**Exercise directions:** Pull out each line of the items below that contains the word "what". Case counts.

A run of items
+ + +
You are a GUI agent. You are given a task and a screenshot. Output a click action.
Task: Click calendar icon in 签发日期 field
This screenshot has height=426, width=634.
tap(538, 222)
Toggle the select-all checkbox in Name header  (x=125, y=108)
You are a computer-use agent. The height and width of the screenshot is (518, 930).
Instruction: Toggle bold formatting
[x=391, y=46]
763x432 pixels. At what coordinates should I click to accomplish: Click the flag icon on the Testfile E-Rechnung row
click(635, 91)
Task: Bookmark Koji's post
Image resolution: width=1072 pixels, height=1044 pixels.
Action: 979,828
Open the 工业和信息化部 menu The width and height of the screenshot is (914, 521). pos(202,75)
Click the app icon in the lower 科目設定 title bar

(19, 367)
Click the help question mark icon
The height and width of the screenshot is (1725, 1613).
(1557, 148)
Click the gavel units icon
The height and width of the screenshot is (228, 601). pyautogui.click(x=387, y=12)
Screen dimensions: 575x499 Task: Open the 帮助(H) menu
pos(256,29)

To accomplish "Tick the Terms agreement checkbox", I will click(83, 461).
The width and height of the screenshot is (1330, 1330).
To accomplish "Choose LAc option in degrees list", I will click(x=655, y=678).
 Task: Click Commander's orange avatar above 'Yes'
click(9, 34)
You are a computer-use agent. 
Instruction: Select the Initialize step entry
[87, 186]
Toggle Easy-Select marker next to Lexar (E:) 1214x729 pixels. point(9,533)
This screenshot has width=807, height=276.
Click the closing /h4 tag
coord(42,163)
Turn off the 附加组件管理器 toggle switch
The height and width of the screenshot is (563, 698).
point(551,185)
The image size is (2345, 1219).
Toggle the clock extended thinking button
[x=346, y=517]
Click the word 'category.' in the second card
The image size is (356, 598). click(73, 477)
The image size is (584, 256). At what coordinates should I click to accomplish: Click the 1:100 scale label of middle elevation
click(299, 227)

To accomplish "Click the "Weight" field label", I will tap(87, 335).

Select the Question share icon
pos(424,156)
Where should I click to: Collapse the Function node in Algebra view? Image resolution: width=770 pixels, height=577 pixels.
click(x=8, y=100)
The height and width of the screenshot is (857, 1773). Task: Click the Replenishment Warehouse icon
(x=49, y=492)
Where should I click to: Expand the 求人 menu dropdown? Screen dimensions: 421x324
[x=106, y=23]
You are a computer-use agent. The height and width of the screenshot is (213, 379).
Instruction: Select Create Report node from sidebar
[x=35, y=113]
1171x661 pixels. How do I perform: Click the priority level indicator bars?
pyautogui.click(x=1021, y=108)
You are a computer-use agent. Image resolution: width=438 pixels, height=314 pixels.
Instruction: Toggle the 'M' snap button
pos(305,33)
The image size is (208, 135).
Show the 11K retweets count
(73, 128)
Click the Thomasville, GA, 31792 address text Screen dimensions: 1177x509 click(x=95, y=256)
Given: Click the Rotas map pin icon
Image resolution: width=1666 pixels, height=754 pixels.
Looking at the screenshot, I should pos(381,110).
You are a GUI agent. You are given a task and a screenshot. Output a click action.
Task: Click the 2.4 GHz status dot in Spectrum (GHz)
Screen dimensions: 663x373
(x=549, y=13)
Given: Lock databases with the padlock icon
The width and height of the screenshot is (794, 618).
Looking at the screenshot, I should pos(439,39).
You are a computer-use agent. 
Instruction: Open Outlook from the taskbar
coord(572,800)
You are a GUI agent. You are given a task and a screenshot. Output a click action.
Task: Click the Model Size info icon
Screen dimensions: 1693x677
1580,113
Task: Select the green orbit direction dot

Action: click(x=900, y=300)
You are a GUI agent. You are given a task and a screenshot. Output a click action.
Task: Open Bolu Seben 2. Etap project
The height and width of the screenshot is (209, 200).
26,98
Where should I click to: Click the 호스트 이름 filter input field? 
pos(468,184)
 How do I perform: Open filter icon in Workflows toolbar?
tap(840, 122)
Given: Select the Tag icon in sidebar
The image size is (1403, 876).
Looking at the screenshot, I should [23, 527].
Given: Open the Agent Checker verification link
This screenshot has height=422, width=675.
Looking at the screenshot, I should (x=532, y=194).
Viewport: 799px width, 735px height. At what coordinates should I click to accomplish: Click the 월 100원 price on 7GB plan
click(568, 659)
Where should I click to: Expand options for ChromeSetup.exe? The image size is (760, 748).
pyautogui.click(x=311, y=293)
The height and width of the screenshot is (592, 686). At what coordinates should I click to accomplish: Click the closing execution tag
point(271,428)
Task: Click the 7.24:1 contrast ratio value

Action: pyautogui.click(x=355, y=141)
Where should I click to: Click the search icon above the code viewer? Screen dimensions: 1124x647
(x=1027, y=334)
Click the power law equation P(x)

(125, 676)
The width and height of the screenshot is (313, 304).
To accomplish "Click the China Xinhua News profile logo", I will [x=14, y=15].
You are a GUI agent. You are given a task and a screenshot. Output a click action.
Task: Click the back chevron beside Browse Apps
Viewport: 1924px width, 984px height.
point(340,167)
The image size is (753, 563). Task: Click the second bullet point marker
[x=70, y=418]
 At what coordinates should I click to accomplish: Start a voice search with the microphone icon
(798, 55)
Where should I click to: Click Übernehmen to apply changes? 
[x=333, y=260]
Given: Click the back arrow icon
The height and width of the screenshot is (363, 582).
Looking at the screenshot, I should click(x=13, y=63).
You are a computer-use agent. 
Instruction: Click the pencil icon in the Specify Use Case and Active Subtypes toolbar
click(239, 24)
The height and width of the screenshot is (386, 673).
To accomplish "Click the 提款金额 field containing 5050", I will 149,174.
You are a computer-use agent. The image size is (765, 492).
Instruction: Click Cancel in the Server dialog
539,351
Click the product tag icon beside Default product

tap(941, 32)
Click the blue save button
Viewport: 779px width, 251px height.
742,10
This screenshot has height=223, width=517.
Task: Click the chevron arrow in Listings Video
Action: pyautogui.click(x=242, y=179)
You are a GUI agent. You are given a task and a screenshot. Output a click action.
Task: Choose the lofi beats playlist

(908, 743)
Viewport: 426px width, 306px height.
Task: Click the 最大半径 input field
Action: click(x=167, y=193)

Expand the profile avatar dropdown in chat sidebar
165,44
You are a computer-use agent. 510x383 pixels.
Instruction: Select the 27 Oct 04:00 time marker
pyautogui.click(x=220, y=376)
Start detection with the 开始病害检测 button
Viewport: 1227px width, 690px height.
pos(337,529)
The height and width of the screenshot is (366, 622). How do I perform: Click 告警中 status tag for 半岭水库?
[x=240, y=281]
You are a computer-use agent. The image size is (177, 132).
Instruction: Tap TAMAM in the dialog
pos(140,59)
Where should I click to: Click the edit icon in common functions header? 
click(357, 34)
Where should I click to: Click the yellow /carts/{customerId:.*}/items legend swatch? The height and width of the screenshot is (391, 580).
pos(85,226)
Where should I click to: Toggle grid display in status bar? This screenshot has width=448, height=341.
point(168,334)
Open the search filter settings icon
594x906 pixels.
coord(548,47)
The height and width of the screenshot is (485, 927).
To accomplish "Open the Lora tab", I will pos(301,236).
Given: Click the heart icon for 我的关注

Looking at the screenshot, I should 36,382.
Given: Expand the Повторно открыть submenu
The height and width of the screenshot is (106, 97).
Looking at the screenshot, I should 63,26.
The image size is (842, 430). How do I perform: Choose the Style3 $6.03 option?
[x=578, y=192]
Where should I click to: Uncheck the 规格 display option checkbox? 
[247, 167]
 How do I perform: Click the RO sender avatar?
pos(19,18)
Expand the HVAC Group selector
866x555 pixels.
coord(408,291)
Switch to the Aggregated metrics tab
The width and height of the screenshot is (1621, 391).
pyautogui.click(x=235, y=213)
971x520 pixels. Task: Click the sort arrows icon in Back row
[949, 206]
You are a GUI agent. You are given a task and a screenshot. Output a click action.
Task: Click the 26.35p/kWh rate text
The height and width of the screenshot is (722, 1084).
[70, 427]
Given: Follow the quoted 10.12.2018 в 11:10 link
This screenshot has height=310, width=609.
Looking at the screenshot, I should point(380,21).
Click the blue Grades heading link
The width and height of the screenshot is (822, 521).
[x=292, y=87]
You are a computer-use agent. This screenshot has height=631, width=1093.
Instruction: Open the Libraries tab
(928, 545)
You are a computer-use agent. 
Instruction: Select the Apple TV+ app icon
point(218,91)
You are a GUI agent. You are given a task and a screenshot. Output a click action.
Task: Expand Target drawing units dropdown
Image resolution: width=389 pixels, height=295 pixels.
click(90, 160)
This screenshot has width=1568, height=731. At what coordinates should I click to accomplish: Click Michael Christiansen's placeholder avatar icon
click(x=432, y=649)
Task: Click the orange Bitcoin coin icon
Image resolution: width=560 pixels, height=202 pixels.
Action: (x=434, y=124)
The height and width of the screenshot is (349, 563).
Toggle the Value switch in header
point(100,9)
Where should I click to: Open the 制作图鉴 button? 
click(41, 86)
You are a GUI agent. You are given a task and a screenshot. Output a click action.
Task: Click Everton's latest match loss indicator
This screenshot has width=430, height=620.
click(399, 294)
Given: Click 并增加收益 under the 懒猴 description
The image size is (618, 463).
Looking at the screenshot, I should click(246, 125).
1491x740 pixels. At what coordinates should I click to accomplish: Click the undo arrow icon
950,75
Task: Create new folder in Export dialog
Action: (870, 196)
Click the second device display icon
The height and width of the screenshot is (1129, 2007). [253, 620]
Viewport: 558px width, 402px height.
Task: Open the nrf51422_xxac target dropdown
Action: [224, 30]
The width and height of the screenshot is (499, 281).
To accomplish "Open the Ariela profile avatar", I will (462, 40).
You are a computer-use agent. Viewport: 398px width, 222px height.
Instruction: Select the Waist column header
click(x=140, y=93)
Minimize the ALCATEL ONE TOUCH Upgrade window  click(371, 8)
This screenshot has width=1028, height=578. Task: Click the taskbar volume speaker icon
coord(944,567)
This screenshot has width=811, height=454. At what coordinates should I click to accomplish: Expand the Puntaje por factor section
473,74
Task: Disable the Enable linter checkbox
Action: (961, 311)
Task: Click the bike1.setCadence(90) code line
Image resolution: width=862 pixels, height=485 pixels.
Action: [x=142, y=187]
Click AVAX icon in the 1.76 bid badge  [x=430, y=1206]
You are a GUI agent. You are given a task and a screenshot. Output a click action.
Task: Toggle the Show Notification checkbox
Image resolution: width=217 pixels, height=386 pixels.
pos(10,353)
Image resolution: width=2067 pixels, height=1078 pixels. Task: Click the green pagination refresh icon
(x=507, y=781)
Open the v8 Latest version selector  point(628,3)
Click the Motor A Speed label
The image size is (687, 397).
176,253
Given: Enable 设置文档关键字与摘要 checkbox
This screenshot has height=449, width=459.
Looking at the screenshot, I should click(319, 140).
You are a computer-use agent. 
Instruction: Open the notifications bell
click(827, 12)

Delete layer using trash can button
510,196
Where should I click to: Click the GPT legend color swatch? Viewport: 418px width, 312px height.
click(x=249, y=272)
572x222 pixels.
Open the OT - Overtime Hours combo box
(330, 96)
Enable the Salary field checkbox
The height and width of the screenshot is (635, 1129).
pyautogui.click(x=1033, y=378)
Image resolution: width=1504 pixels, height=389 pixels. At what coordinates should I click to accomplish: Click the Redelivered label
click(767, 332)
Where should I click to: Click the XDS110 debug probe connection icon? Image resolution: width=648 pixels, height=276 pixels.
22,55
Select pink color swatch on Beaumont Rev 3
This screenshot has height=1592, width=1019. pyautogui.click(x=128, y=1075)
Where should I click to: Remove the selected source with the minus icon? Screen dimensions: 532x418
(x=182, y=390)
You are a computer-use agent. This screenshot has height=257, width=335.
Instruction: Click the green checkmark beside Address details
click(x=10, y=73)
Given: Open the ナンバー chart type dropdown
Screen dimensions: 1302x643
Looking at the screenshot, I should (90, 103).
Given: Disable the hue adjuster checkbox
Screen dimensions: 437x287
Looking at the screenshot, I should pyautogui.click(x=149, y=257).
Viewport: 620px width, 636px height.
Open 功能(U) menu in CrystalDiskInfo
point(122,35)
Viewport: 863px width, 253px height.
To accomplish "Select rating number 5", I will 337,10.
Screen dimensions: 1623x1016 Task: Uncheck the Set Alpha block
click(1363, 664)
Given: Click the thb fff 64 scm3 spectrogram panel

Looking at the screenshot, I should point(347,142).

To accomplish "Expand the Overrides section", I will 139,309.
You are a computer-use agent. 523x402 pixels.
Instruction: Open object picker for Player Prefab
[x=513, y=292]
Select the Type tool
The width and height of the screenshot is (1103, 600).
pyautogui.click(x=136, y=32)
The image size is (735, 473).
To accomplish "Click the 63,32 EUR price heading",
+ + +
**Task response:**
763x432 pixels. At what coordinates should I click to accomplish: Click the flag icon on the Testfile E-Rechnung row
The image size is (584, 256). At what coordinates should I click to accomplish: Click the 1:100 scale label of middle elevation
Viewport: 799px width, 735px height. At what coordinates should I click to accomplish: Click the 월 100원 price on 7GB plan
The height and width of the screenshot is (592, 686). At what coordinates should I click to accomplish: Click the closing execution tag
 At what coordinates should I click to accomplish: Start a voice search with the microphone icon
This screenshot has width=1568, height=731. At what coordinates should I click to accomplish: Click Michael Christiansen's placeholder avatar icon
1491x740 pixels. At what coordinates should I click to accomplish: Click the undo arrow icon
This screenshot has width=811, height=454. At what coordinates should I click to accomplish: Expand the Puntaje por factor section
Image resolution: width=1504 pixels, height=389 pixels. At what coordinates should I click to accomplish: Click the Redelivered label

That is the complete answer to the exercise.